Mikel INSAUSTI
EL IMPERIO DE LA LUZ

A Margaret Thatcher no le gustaba el cine

En un subgénero tan prolífico como el del cine dentro del cine, se da una gran variedad de temáticas, a las que se ha sumado la corriente reciente de autores consagrados que sienten la necesidad de escribir su carta personal de amor al séptimo arte. Pero la más emocionante, o la que nos hace soltar la lagrimita nostálgica a la cinefilia más curtida, es la dedicada a las salas de proyección y su personal. Una categoría muy querida que tiene a Tornatore y “Cinema Paradiso” (1988) como modelo fundacional, y a la que se une ahora gustoso Sam Mendes, poniendo su arte y oficio en el empeño. No sería lo mismo sin la colaboración imprescindible de su director de fotografía Roger Deakins, que merecía haber ganado el Óscar este año, pero parece ser que no tocaba. Aun siendo cierto que Mendes y Deakins alcanzaron el techo técnico-narrativo con su anterior y magistral “1917” (2019), monumental película bélica rodada en un solo plano-secuencia, “El imperio de la luz” (2022) merece también ser disfrutada, aunque solo sea por el brillante espectáculo visual que proporciona de principio a fin.

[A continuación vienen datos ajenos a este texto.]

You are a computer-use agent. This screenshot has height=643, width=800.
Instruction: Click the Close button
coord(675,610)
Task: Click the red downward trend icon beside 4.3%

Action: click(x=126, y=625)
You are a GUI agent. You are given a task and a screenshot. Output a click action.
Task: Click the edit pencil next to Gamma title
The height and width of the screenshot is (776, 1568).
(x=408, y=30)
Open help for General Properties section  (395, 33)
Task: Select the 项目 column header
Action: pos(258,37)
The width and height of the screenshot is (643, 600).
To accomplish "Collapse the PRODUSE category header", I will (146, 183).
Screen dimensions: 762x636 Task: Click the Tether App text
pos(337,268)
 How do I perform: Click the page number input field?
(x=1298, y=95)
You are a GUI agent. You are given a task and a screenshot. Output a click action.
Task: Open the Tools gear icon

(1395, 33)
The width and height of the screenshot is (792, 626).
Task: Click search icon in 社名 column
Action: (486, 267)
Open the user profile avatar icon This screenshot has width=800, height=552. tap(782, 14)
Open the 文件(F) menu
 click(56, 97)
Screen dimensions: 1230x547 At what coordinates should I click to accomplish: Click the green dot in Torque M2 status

Pero como la gente cinéfaga no solo se alimenta de imágenes, Mendes ha tenido bien contarnos, en su primer guion escrito en solitario, la intrahistoria de la plantilla del cinema Empire, situado en la zona costera de Kent. Si eras un espectador habitual en el pasado, acostumbrado a reconocer a la taquillera o a los acomodadores, te preguntabas por su vida, por cómo sería. Y aquí nos encontramos con una versión particular de esas existencias anónimas. La madura y solitaria encargada (Olivia Colman) tiene amistad con el proyeccionista (Toby Jones), mientras soporta a un jefe abusivo (Clin Firth), hasta que se ilusiona con el nuevo empleado (Michael Ward). Un romance con el racismo de la etapa tacherista en contra.